_Work instructions_.
Because the copy must hold no pictures, return the data below with all of its words intact.

_Records provided_.
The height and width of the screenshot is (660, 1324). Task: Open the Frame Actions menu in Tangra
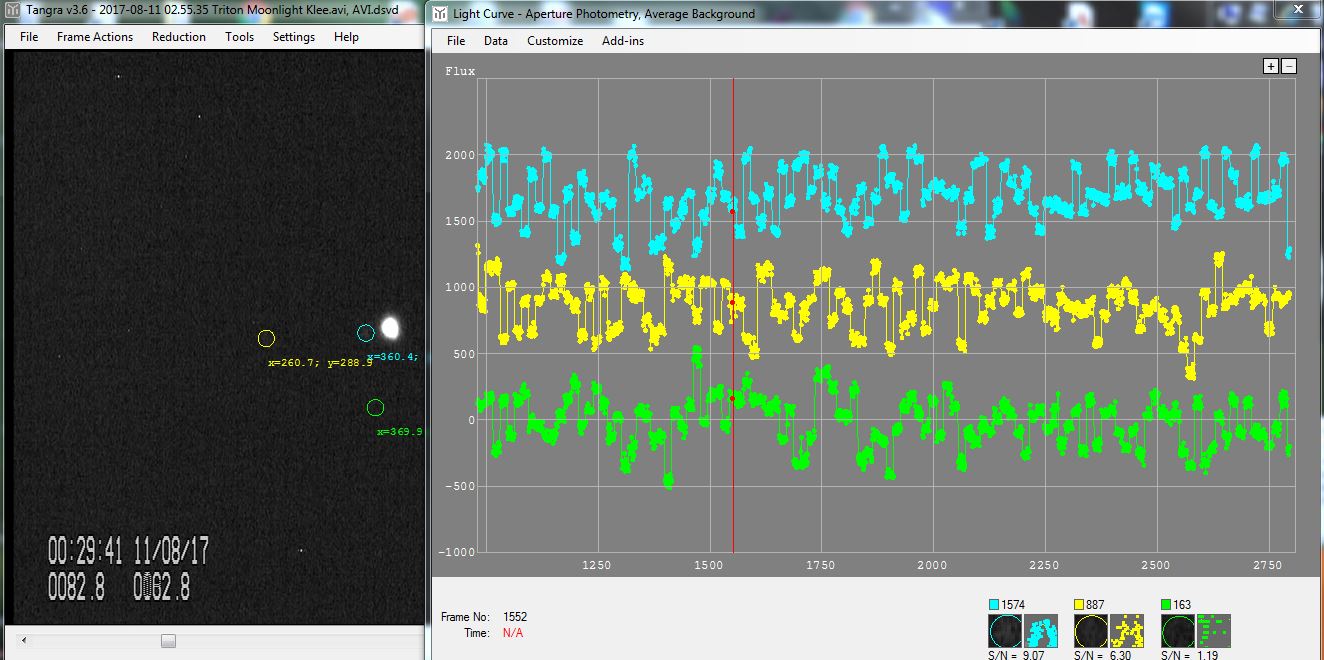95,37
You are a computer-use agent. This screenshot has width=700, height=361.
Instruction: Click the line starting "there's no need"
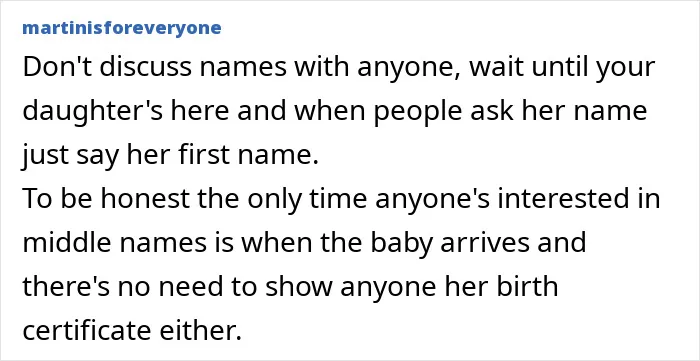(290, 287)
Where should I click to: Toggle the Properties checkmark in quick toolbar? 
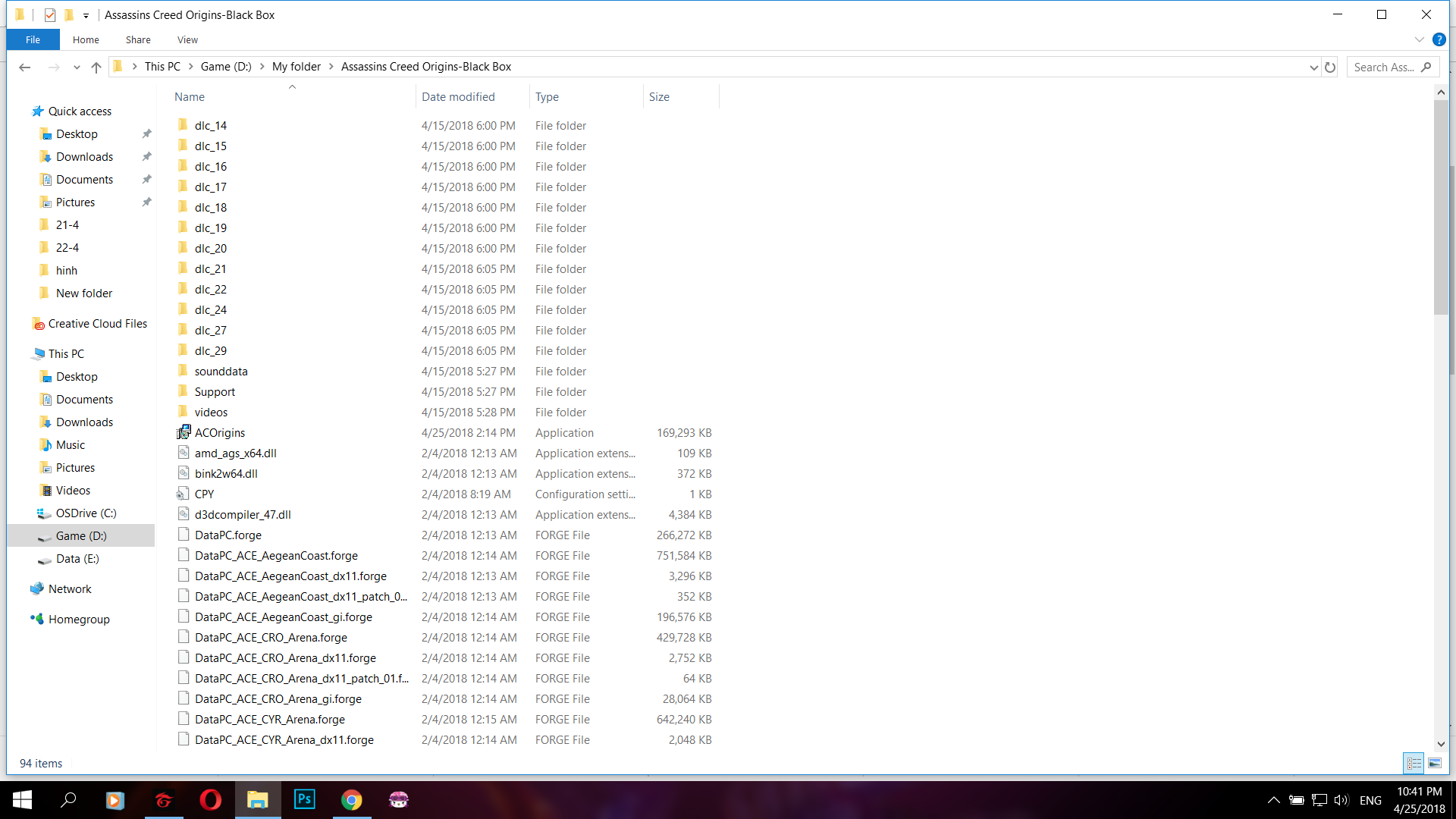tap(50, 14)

_Solution to the exercise_.
The height and width of the screenshot is (660, 1324). Task: Open the Frame Actions menu in Tangra
95,37
You are a computer-use agent. This screenshot has width=700, height=361.
Instruction: Click the line starting "there's no need"
(290, 287)
Where should I click to: Toggle the Properties checkmark in quick toolbar? 
tap(50, 14)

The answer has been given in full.